Ben bir asker değilim, ama yazdıklarımı teyit eden bir asker konuşmasını iktibas ederek yazımı bitireceğim:
“Eğer S-400 problemini bitirme konusunda uzlaşırsak, eminim yeni talepler olacaktır. İran’la anlaşma yapma, eğer buna ‘evet’ dersek sonrasında ‘tamam, Suriye’nin kuzeyinde bir Kürt devleti kuracağız, buna muhalif olma’. Eğer buna ‘hayır’ derseniz, size ‘Kıbrıs’ta gaz ya da petrol arama hakkınız yok’ diyeceklerdir. Yani problem bana göre S-400 ya da F-35’lerin Türkiye’ye verilmemesi değil. Amerika Türkiye’nin bağımsız dış politikasından memnun değil ve Türkiye’nin bölgesel bir güç olmasını istemiyor’’.

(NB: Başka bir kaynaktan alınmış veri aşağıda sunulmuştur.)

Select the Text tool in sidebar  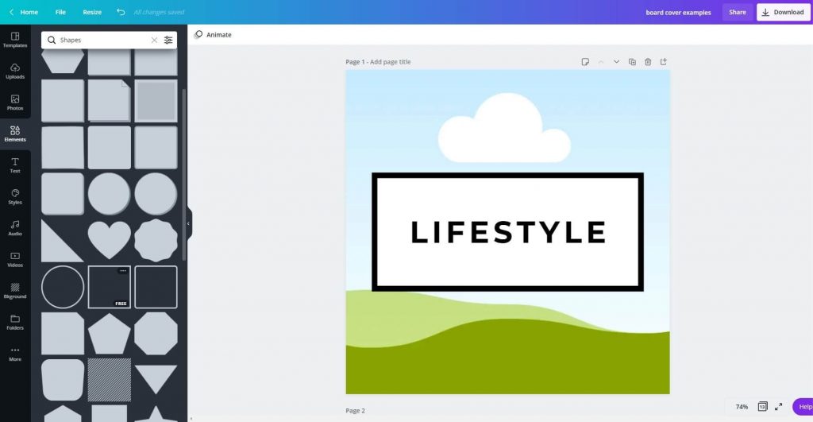tap(15, 165)
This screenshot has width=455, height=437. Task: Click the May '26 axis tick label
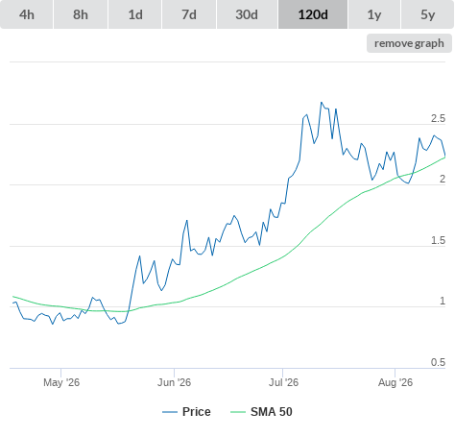pos(61,382)
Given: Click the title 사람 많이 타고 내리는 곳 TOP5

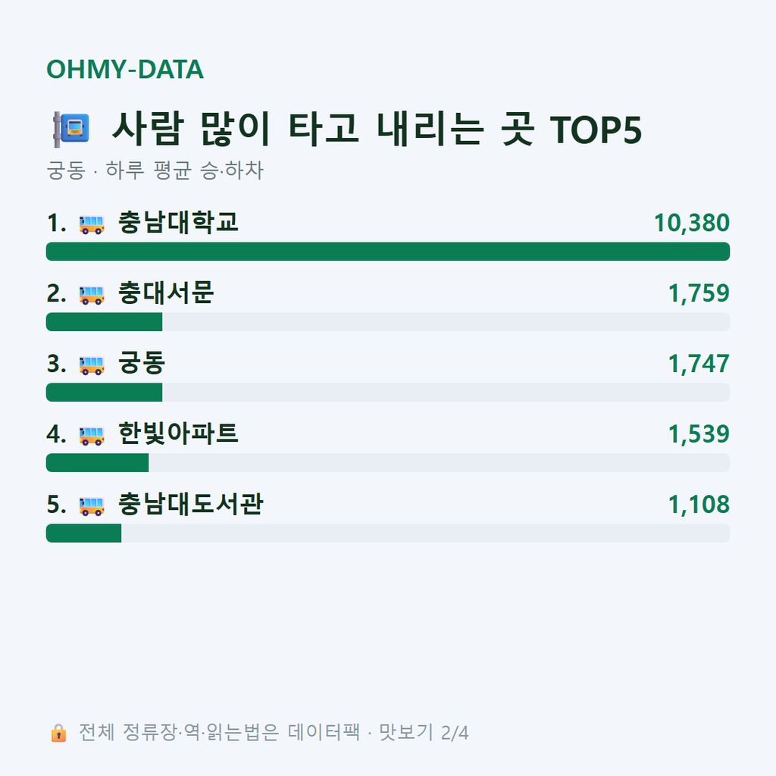Looking at the screenshot, I should pyautogui.click(x=377, y=129).
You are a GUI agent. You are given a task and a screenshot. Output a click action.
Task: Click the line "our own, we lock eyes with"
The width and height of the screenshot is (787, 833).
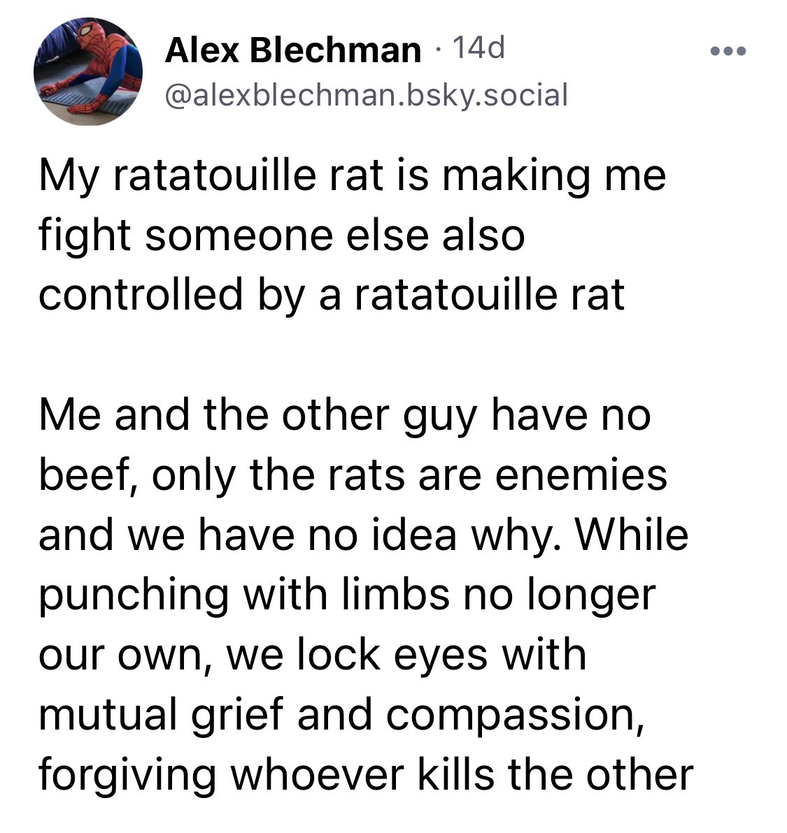(x=312, y=654)
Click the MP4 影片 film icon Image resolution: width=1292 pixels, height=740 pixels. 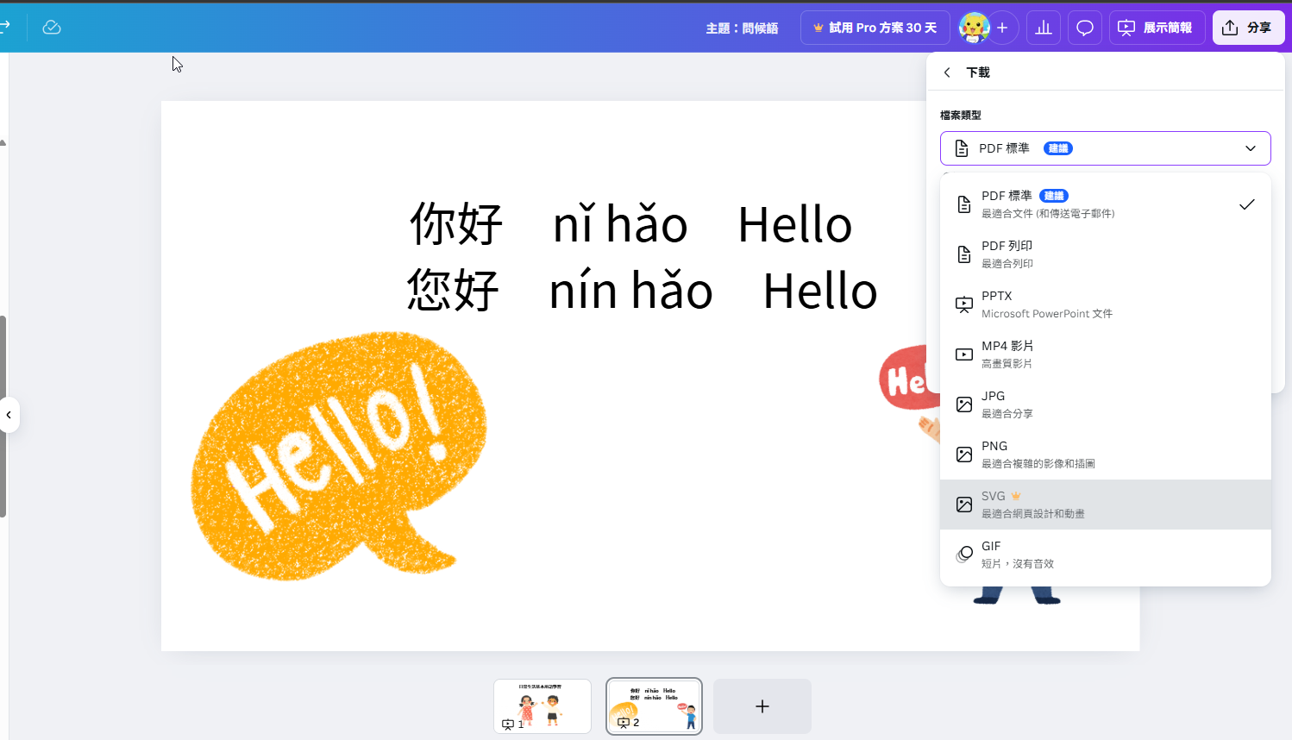(x=963, y=354)
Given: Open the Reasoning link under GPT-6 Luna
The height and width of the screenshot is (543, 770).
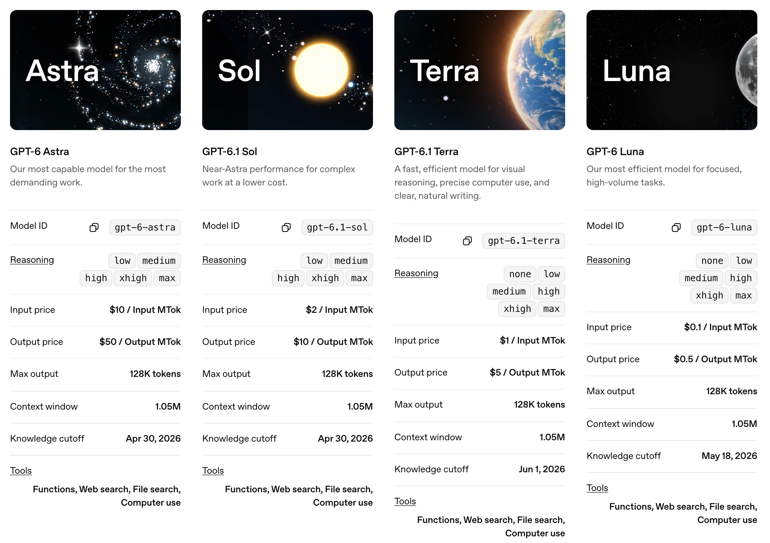Looking at the screenshot, I should click(608, 260).
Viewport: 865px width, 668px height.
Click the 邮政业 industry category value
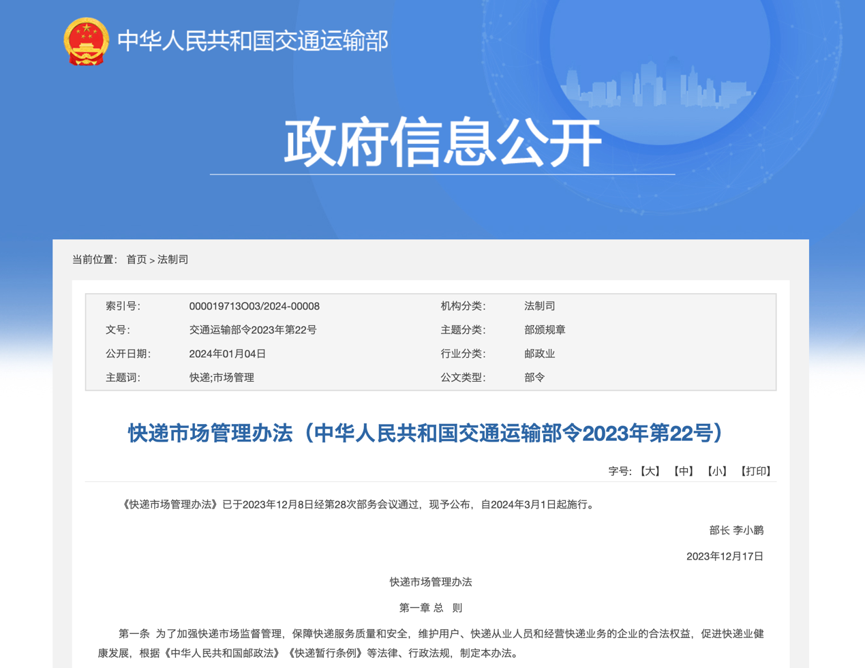coord(540,354)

Amerika’nın, S-400’lerin Türkiye’ye konuşlanması halinde F-35’lerle ilgili gizli bilgilerin açığa çıkacağı iddiasına da katılmayan komutan, bu uçakların özelliklerinin Rusya, Çin ya da teknoloji casusluğunu kullananlar tarafından bilindiğini söylüyor.
Ve devam ediyor:
‘’Türkiye’nin F-35 projesinden dışlanması 10 yıl önce dış ilişkiler komisyonunda tartışıldı. Çünkü Türkiye F-35’leri alırsa bu Ortadoğu’daki dengeleri değiştirecekti. İsrail hava üstünlüğünü kaybedecekti. Amerika ve Batı için Ortadoğu’da iki önemli konu var. Biri İsrail’in diğeri de enerji kaynaklarının güvenliği. Ortadoğu’da İsrail’e dost ülke yok. Bir tane yaratabilirler. Bağımsız bir Kürt devleti. Bu yeterli mi hayır, düşmanlarını da elemeniz gerekiyor… Suriye ve Irak’tan sonra sırada Türkiye var. Bunu tüm kalbimle söylüyorum. Bunu söylerken de çok üzgünüm. Ama doğru olan bu. Eğer Amerika sizi düşman olarak görüyorsa asker olarak kendimi savunmalıyım. Amerika’ya karşı da kendimi Amerikan silahıyla savunacağımı bekleyemezsiniz. Eğer Amerika’dan bir şey alırsanız, bunun kaynak kodlarını alamıyorsunuz. Amerika gizli tutuyor. Yani eğer kullanmanızı istemiyorsa sahip olduğunuz her silahı kilitleyebilir’’.
Çare:
Tam bağımsız ve düşmanı caydıracak kadar güçlü bir Türkiye.
Geçici olarak da etkili ve yaygın boykot.